Él meneó lentamente la cabeza.
—Costumbres de la casa —repuso. Personalmente, no tengo nada que ver. ¿Puedo enviarle una copa?
Ella le miró con algo más de detenimiento. Debió parecerle de fiar.
—¿Enviarme? —preguntó.
Él sonrió cortésmente.
—Bueno, traerle, si lo prefiere…, ¿no quiere sentarse?
Y apartó la silla de su propia mesa. Ella se sentó. Y en aquel momento, ni un segundo antes o después, el maitre hizo una seña a los músicos y éstos empezaron a tocar otra pieza.
El señor Clark Brandon parecía ser de esa clase de personas que consiguen lo que quieren sin levantar la voz.
Al cabo de un rato me trajeron mi sándwich club. No era nada extraordinario, pero se dejaba comer. Me lo comí. Me quedé otra media hora. Brandon y la muchacha parecían hacer buenas migas. Estaban los dos muy tranquilos.
A los pocos minutos salieron a bailar. Entonces salí, me instalé en el coche y encendí un cigarrillo. Si ella me había visto, no lo había demostrado. En cambio, estaba seguro de que Mitchell no había reparado en mí. Había girado demasiado rápidamente hacia las escaleras, y estaba demasiado furioso como para ver nada.
A eso de las diez y media Brandon salió con ella y ambos se metieron en el Cadillac descapotable y descapotado. Los seguí sin tratar de ocultarme, porque el camino que tomaron fue el que cualquiera cogería para regresar al centro de Esmeralda. Su destino resultó ser la Casa del Poniente, y Brandon bajó la rampa hasta el garaje.
Sólo me quedaba una cosa por averiguar. Aparqué junto al edificio y, cruzando el vestíbulo, me encaminé hacia los teléfonos interiores.
—La señorita Mayfield, por favor. Betty Mayfield.
—Un momento, por favor —una corta pausa—. Ah, sí, acaba de registrarse. Llamo a su habitación, señor.
Otra pausa, mucho más larga.
—Lo siento, la habitación de la señorita Mayfield no contesta.
Le di las gracias y colgué. Me escabullí a toda prisa por si acaso ella y Brandon aparecían en el vestíbulo.
Volví a mi coche alquilado y seguí el camino del desfiladero hasta llegar a El Rancho Descansado. La casa donde estaba la oficina de recepción parecía cerrada y vacía. Una lucecita en el exterior revelaba la existencia de un timbre.

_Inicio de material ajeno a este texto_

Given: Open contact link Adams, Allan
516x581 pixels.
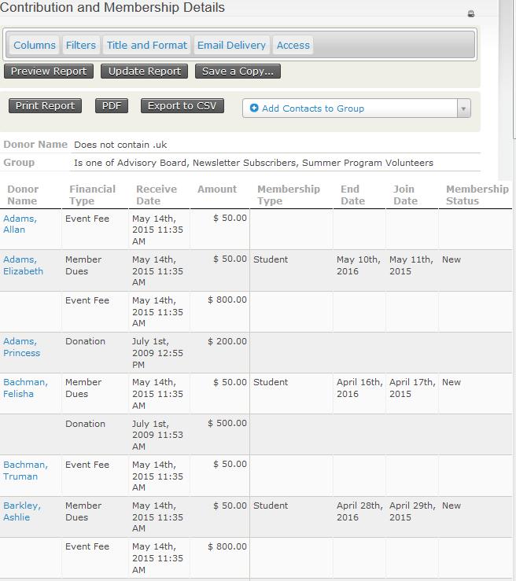Looking at the screenshot, I should coord(20,224).
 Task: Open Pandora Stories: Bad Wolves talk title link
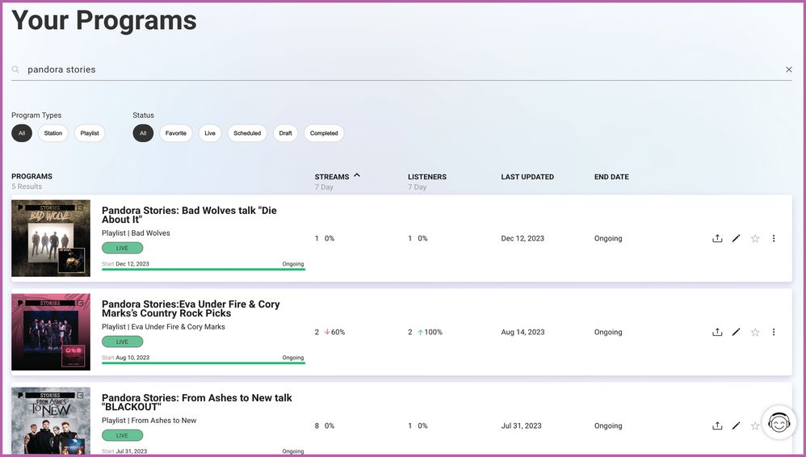[x=189, y=215]
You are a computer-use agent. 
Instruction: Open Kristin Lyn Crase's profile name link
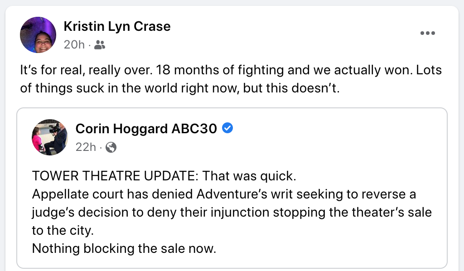117,26
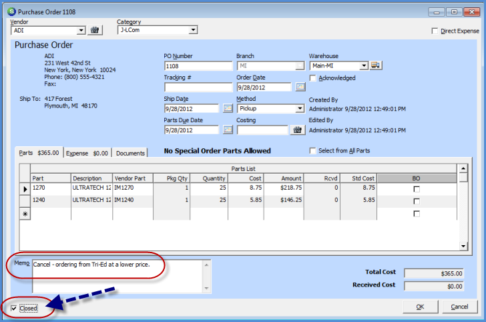Viewport: 486px width, 322px height.
Task: Open the Documents tab
Action: coord(130,153)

Avancé a tientas hasta el 12 B, metí el coche en el cobertizo, y me dirigí bostezando hacia mi apartamento. El tiempo era frío, húmedo y miserable. Alguien se había ocupado de quitar las fundas rayadas del sofácama, colocando las almohadas.
Me desnudé, apoyé mi rizada cabeza en una de ellas y me quedé dormido.